Title: Multifunctional tacrine-flavonoid hybrids with cholinergic, beta-amyloid-reducing, and metal chelating properties for the treatment of Alzheimer's disease Li SY, Wang XB, Xie SS, Jiang N, Wang KD, Yao HQ, Sun HB, Kong LY Ref: Eur Journal of Medicinal Chemistry, 69C:632, 2013 : PubMed
A new series of tacrine-flavonoid hybrids (13a-u) had been designed, synthesized, and evaluated as multifunctional cholinesterase (ChE) inhibitors against Alzheimer's disease (AD). In vitro studies showed that most of the molecules exhibited a significant ability to inhibit ChE and self-induced amyloid-beta (Abeta1-42) aggregation. Kinetic and molecular modeling studies also indicated compounds were mixed-type inhibitors, binding simultaneously to active, peripheral and mid-gorge sites of AChE. Particularly, compound 13k was found to be highly potent and showed a balanced inhibitory profile against ChE and self-induced Abeta1-42 aggregation. Moreover, it also showed excellent metal chelating property and low cell toxicity. These results suggested that 13k might be an excellent multifunctional agent for AD treatment.

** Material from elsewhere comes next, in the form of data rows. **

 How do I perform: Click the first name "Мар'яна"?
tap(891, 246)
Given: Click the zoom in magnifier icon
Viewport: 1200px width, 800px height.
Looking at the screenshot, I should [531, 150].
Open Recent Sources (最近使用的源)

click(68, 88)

Title: Design, synthesis and evaluation of novel tacrine-coumarin hybrids as multifunctional cholinesterase inhibitors against Alzheimer's disease Xie SS, Wang XB, Li JY, Yang L, Kong LY Ref: Eur Journal of Medicinal Chemistry, 64C:540, 2013 : PubMed
A series of tacrine-coumarin hybrids (8a-t) were designed, synthesized and evaluated as multifunctional cholinesterase (ChE) inhibitors against Alzheimer's disease (AD). The screening results showed that most of them exhibited a significant ability to inhibit ChE and self-induced beta-amyloid (Abeta) aggregation, and to act as metal chelators. Especially, 8f displayed the greatest ability to inhibit acetylcholinesterase (AChE, IC50 = 0.092 muM) and Abeta aggregation (67.8%, 20 muM). It was also a good butyrylcholinesterase inhibitor (BCHE, IC50 = 0.234 muM) and metal chelator. Besides, kinetic and molecular modeling studies indicated that 8f was a mixed-type inhibitor, binding simultaneously to active, peripheral and mid-gorge sites of AChE. These results suggested that 8f might be an excellent multifunctional agent for AD treatment.